[reportlab-users] Encoding UTF-8 instead of PDFDoc

Wed Mar 1 07:23:50 EST 2017

On 01/03/2017 05:05, Koki Nomura wrote:
> Hi,
>
> pdfdocEnc() in pdfdoc.py raises a UnicodeEncodeError as below when I
> process a PDF file with Unicode characters. I'm running my script on Python
> 3.6.0.
>
> UnicodeEncodeError: 'charmap' codec can't encode character '\x00' in
> position 11: character maps to <undefined>
>
> This error disappears when I change the encoding from extpdfdoc to utf-8 in
> this block of code.
>
> if isPy3:
>     def pdfdocEnc(x):
>         return x.encode('extpdfdoc') if isinstance(x,str) else x
>
> While I don't fully understand 'extpdfdoc' encoding, can we change this
> encoding to utf-8 as PDF specifications allow to use Unicode as well as
> PDFDocEncoding?
>
> Thanks,
> Koki
........
Hi Koki,

not sure whether this is a good idea. The pdfdocEnc function is supposed to use 
either a bytestring or unicode. The output is 'supposed' to be acceptable to PDF 
and for that we would normally expect to use the pdfdoc standard encoding. The 
extpdfdoc encoding just adds  CR ('\r') and LF ('\n') identity mapped.

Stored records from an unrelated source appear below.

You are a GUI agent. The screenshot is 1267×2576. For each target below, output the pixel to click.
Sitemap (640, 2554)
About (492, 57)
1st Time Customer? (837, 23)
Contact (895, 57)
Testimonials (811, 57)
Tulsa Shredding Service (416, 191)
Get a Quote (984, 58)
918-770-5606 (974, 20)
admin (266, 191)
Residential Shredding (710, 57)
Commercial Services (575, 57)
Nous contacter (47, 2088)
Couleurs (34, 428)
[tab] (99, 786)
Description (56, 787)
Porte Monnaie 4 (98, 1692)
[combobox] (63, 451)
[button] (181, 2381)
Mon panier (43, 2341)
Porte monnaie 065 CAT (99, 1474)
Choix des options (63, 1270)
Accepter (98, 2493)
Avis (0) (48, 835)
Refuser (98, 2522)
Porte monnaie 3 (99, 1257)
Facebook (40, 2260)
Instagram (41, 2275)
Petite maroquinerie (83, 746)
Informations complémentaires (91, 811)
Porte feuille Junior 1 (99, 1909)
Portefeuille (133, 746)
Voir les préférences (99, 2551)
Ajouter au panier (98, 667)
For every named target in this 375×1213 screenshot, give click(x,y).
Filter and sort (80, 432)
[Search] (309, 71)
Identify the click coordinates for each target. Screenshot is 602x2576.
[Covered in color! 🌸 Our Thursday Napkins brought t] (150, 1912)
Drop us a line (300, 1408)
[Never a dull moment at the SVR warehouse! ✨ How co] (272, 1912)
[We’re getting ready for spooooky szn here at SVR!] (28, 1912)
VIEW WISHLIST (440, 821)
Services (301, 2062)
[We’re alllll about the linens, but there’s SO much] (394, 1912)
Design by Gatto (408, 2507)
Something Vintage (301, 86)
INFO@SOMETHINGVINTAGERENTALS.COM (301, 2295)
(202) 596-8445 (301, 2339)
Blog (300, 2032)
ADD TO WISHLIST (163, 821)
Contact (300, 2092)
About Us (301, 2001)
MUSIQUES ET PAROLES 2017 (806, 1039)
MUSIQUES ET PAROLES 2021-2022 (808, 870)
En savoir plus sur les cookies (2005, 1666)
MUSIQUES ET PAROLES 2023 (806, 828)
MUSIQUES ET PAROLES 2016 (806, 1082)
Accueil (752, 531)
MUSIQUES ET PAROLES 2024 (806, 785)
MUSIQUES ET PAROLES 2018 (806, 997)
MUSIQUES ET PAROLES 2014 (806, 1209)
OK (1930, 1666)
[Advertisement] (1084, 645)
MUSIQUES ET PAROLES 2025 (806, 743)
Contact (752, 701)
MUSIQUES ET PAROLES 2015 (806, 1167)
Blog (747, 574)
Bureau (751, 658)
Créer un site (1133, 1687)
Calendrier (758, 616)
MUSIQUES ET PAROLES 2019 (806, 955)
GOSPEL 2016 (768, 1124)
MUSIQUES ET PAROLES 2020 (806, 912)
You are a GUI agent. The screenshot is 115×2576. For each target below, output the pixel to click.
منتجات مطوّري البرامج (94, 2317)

Can you give an example of where this is going wrong ie what you passed to a 
reportlab function to cause the problem.

PDF does allow different encodings in various places, but usually we either end 
up using pdfdoc or sometimes UTF16. I don't think PDF allows utf8 in many 
places; names are one case and I believe some software uri's can be directly 
encoded as utf8.
-- 
Robin Becker